Written instruction: Rewrite the items below with every "GUI agent" changed to "screen assistant", leaving everything else untouched.

Working data:
============
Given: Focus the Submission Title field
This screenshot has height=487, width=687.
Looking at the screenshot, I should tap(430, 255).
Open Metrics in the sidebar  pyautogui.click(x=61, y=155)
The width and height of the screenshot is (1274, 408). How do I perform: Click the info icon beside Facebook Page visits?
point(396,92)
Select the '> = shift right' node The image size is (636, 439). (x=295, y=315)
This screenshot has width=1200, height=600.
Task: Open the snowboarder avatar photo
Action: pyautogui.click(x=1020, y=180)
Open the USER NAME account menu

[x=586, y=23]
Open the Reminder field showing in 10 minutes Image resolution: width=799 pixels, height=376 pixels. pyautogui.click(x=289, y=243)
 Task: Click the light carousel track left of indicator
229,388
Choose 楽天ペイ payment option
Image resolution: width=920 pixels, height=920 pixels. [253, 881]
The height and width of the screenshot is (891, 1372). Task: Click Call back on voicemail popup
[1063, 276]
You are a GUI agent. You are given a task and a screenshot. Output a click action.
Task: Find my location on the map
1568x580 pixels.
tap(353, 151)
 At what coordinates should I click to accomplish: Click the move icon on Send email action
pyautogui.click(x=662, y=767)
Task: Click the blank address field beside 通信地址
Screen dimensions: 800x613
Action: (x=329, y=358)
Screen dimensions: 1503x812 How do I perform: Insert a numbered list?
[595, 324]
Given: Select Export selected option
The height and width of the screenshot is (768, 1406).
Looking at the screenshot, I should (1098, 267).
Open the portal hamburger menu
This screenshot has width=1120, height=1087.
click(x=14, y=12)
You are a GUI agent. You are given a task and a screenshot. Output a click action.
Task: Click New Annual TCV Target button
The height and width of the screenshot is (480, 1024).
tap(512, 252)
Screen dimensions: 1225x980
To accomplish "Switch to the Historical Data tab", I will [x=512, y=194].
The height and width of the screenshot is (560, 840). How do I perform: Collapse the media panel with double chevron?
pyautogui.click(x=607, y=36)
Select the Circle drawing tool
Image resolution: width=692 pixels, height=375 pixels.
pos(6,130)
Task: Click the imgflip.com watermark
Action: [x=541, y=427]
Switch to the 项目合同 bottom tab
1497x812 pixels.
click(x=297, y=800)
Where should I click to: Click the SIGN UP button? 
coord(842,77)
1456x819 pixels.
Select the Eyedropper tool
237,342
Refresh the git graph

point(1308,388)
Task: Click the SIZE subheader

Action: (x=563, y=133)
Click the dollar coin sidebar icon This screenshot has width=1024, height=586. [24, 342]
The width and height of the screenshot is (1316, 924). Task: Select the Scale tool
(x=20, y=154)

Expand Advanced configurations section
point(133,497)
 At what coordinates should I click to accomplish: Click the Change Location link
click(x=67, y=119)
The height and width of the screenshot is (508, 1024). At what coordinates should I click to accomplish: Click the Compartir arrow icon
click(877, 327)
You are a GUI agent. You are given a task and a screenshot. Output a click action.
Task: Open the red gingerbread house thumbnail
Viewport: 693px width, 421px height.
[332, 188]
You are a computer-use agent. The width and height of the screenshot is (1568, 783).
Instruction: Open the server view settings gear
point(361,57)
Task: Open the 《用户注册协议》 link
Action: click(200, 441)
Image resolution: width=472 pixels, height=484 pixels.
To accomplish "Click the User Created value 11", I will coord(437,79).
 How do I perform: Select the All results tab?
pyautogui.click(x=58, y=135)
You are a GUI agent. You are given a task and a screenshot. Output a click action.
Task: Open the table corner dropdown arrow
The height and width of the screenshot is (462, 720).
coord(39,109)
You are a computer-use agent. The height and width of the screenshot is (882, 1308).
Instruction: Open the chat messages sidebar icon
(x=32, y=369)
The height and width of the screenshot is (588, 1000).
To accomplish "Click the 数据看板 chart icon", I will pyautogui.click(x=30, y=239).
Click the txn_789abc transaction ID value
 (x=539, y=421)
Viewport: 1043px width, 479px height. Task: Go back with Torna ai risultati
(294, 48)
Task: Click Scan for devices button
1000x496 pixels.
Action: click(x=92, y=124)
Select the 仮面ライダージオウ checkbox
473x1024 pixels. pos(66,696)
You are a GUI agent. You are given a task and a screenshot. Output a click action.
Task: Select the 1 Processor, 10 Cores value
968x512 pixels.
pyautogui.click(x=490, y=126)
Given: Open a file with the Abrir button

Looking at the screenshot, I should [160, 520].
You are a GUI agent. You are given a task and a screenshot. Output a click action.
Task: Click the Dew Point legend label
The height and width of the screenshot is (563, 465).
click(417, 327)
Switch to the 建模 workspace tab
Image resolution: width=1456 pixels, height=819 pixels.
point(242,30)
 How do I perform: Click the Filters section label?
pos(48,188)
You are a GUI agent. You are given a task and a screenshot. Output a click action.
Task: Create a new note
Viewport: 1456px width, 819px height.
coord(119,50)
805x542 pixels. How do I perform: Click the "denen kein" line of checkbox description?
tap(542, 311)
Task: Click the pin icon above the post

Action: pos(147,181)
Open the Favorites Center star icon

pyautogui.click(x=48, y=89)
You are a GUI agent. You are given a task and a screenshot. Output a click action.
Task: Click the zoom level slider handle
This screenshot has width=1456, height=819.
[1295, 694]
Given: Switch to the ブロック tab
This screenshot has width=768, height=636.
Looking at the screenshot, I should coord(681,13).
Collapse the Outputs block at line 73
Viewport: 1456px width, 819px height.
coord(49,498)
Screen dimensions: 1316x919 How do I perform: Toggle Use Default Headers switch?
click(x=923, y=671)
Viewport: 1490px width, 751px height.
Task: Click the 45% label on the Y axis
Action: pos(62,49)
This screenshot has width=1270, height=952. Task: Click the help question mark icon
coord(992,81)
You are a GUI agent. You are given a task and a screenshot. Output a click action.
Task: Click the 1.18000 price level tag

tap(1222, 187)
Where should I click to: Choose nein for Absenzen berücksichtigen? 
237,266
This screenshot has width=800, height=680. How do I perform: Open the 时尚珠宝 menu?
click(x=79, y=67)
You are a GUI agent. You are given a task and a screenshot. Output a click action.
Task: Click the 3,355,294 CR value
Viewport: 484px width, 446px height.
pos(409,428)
============
Task output:
Given: Focus the Submission Title field
This screenshot has height=487, width=687.
Looking at the screenshot, I should tap(430, 255).
Open Metrics in the sidebar  pyautogui.click(x=61, y=155)
The width and height of the screenshot is (1274, 408). How do I perform: Click the info icon beside Facebook Page visits?
point(396,92)
Select the '> = shift right' node The image size is (636, 439). (x=295, y=315)
This screenshot has width=1200, height=600.
Task: Open the snowboarder avatar photo
Action: pyautogui.click(x=1020, y=180)
Open the USER NAME account menu

[x=586, y=23]
Open the Reminder field showing in 10 minutes Image resolution: width=799 pixels, height=376 pixels. pyautogui.click(x=289, y=243)
 Task: Click the light carousel track left of indicator
229,388
Choose 楽天ペイ payment option
Image resolution: width=920 pixels, height=920 pixels. [253, 881]
The height and width of the screenshot is (891, 1372). Task: Click Call back on voicemail popup
[1063, 276]
You are a screen assistant. You are given a task and a screenshot. Output a click action.
Task: Find my location on the map
1568x580 pixels.
tap(353, 151)
 At what coordinates should I click to accomplish: Click the move icon on Send email action
pyautogui.click(x=662, y=767)
Task: Click the blank address field beside 通信地址
Screen dimensions: 800x613
Action: (x=329, y=358)
Screen dimensions: 1503x812 How do I perform: Insert a numbered list?
[595, 324]
Given: Select Export selected option
The height and width of the screenshot is (768, 1406).
Looking at the screenshot, I should (1098, 267).
Open the portal hamburger menu
This screenshot has width=1120, height=1087.
click(x=14, y=12)
You are a screen assistant. You are given a task and a screenshot. Output a click action.
Task: Click New Annual TCV Target button
The height and width of the screenshot is (480, 1024).
tap(512, 252)
Screen dimensions: 1225x980
To accomplish "Switch to the Historical Data tab", I will [x=512, y=194].
The height and width of the screenshot is (560, 840). How do I perform: Collapse the media panel with double chevron?
pyautogui.click(x=607, y=36)
Select the Circle drawing tool
Image resolution: width=692 pixels, height=375 pixels.
pos(6,130)
Task: Click the imgflip.com watermark
Action: [x=541, y=427]
Switch to the 项目合同 bottom tab
1497x812 pixels.
click(x=297, y=800)
Where should I click to: Click the SIGN UP button? 
coord(842,77)
1456x819 pixels.
Select the Eyedropper tool
237,342
Refresh the git graph

point(1308,388)
Task: Click the SIZE subheader

Action: (x=563, y=133)
Click the dollar coin sidebar icon This screenshot has width=1024, height=586. [24, 342]
The width and height of the screenshot is (1316, 924). Task: Select the Scale tool
(x=20, y=154)

Expand Advanced configurations section
point(133,497)
 At what coordinates should I click to accomplish: Click the Change Location link
click(x=67, y=119)
The height and width of the screenshot is (508, 1024). At what coordinates should I click to accomplish: Click the Compartir arrow icon
click(877, 327)
You are a screen assistant. You are given a task and a screenshot. Output a click action.
Task: Open the red gingerbread house thumbnail
Viewport: 693px width, 421px height.
[332, 188]
You are a computer-use agent. The width and height of the screenshot is (1568, 783).
Instruction: Open the server view settings gear
point(361,57)
Task: Open the 《用户注册协议》 link
Action: click(200, 441)
Image resolution: width=472 pixels, height=484 pixels.
To accomplish "Click the User Created value 11", I will coord(437,79).
 How do I perform: Select the All results tab?
pyautogui.click(x=58, y=135)
You are a screen assistant. You are given a task and a screenshot. Output a click action.
Task: Open the table corner dropdown arrow
The height and width of the screenshot is (462, 720).
coord(39,109)
You are a computer-use agent. The height and width of the screenshot is (882, 1308).
Instruction: Open the chat messages sidebar icon
(x=32, y=369)
The height and width of the screenshot is (588, 1000).
To accomplish "Click the 数据看板 chart icon", I will pyautogui.click(x=30, y=239).
Click the txn_789abc transaction ID value
 (x=539, y=421)
Viewport: 1043px width, 479px height. Task: Go back with Torna ai risultati
(294, 48)
Task: Click Scan for devices button
1000x496 pixels.
Action: click(x=92, y=124)
Select the 仮面ライダージオウ checkbox
473x1024 pixels. pos(66,696)
You are a screen assistant. You are given a task and a screenshot. Output a click action.
Task: Select the 1 Processor, 10 Cores value
968x512 pixels.
pyautogui.click(x=490, y=126)
Given: Open a file with the Abrir button

Looking at the screenshot, I should [160, 520].
You are a screen assistant. You are given a task and a screenshot. Output a click action.
Task: Click the Dew Point legend label
The height and width of the screenshot is (563, 465).
click(417, 327)
Switch to the 建模 workspace tab
Image resolution: width=1456 pixels, height=819 pixels.
point(242,30)
 How do I perform: Click the Filters section label?
pos(48,188)
You are a screen assistant. You are given a task and a screenshot. Output a click action.
Task: Create a new note
Viewport: 1456px width, 819px height.
coord(119,50)
805x542 pixels. How do I perform: Click the "denen kein" line of checkbox description?
tap(542, 311)
Task: Click the pin icon above the post

Action: pos(147,181)
Open the Favorites Center star icon

pyautogui.click(x=48, y=89)
You are a screen assistant. You are given a task and a screenshot. Output a click action.
Task: Click the zoom level slider handle
This screenshot has width=1456, height=819.
[1295, 694]
Given: Switch to the ブロック tab
This screenshot has width=768, height=636.
Looking at the screenshot, I should coord(681,13).
Collapse the Outputs block at line 73
Viewport: 1456px width, 819px height.
coord(49,498)
Screen dimensions: 1316x919 How do I perform: Toggle Use Default Headers switch?
click(x=923, y=671)
Viewport: 1490px width, 751px height.
Task: Click the 45% label on the Y axis
Action: pos(62,49)
This screenshot has width=1270, height=952. Task: Click the help question mark icon
coord(992,81)
You are a screen assistant. You are given a task and a screenshot. Output a click action.
Task: Click the 1.18000 price level tag

tap(1222, 187)
Where should I click to: Choose nein for Absenzen berücksichtigen? 
237,266
This screenshot has width=800, height=680. How do I perform: Open the 时尚珠宝 menu?
click(x=79, y=67)
You are a screen assistant. You are given a task and a screenshot. Output a click action.
Task: Click the 3,355,294 CR value
Viewport: 484px width, 446px height.
pos(409,428)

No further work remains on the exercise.